** Begin **
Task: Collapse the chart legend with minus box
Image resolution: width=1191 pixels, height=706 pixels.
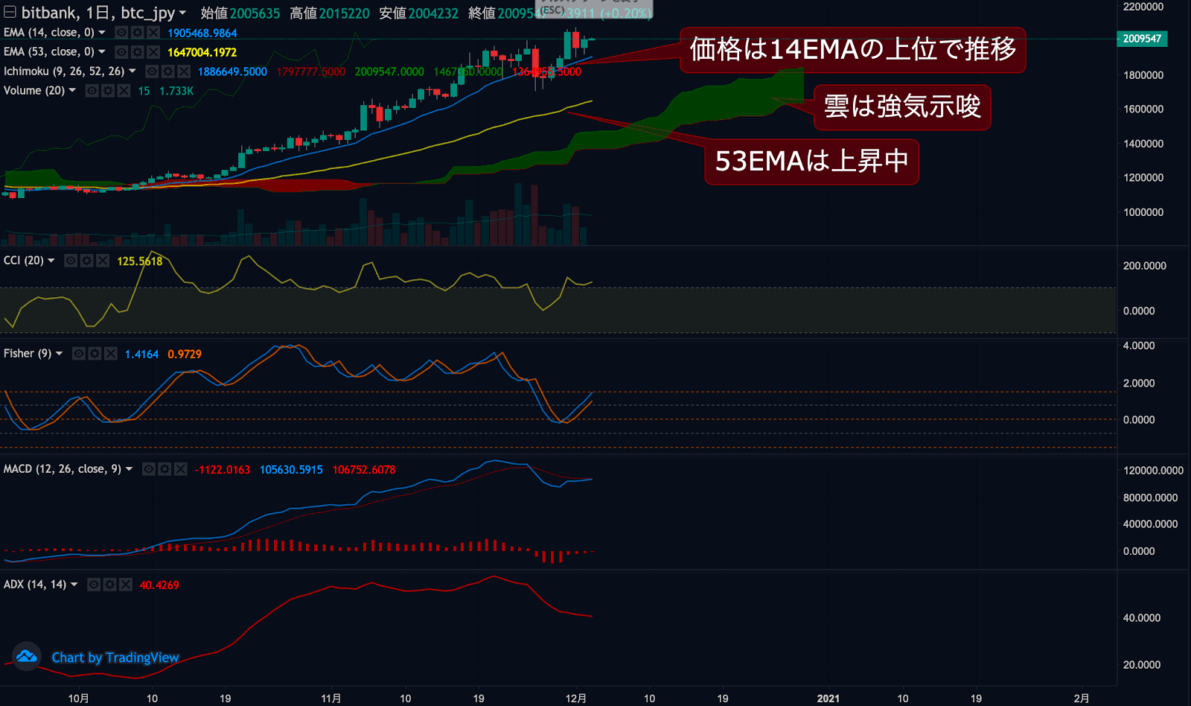Action: coord(10,12)

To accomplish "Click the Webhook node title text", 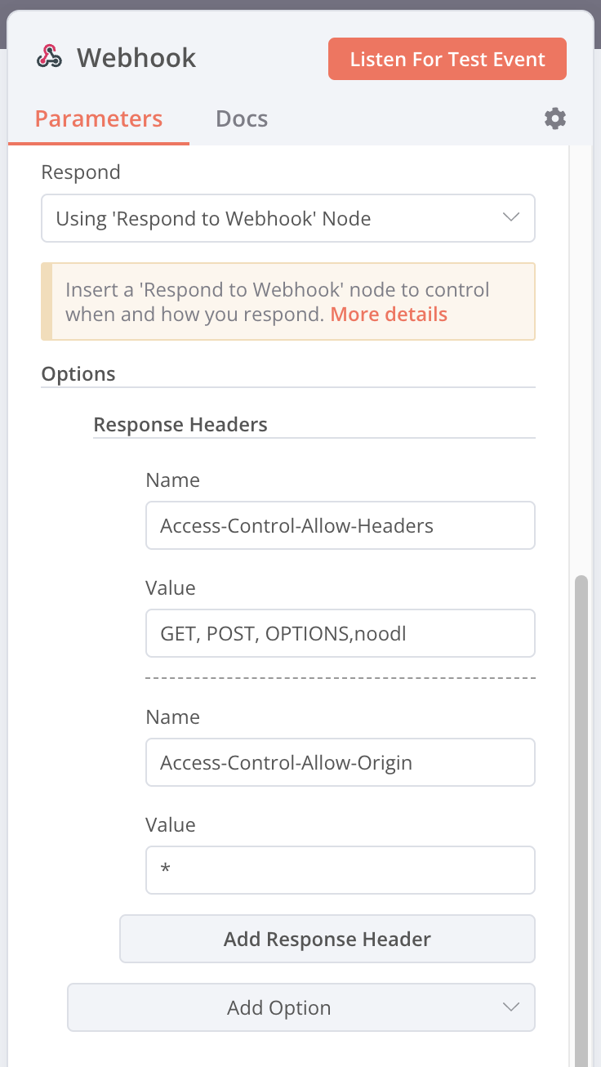I will [136, 58].
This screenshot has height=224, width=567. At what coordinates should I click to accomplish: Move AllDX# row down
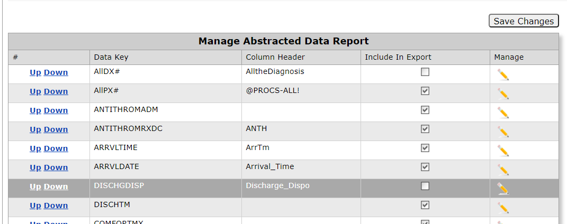pyautogui.click(x=56, y=72)

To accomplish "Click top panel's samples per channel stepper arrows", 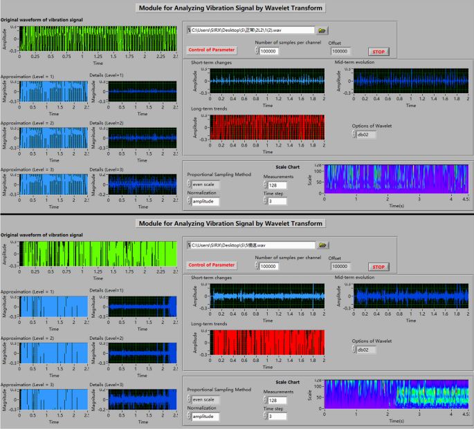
** End **
• _INSTRUCTION_: Locate each line above that contains the string "width", and copy those lines out in full.

• _RESULT FOR THIS TASK_:
Image resolution: width=1191 pixels, height=706 pixels.
This screenshot has height=224, width=567. At what coordinates should I click to accomplish: Move AllDX# row down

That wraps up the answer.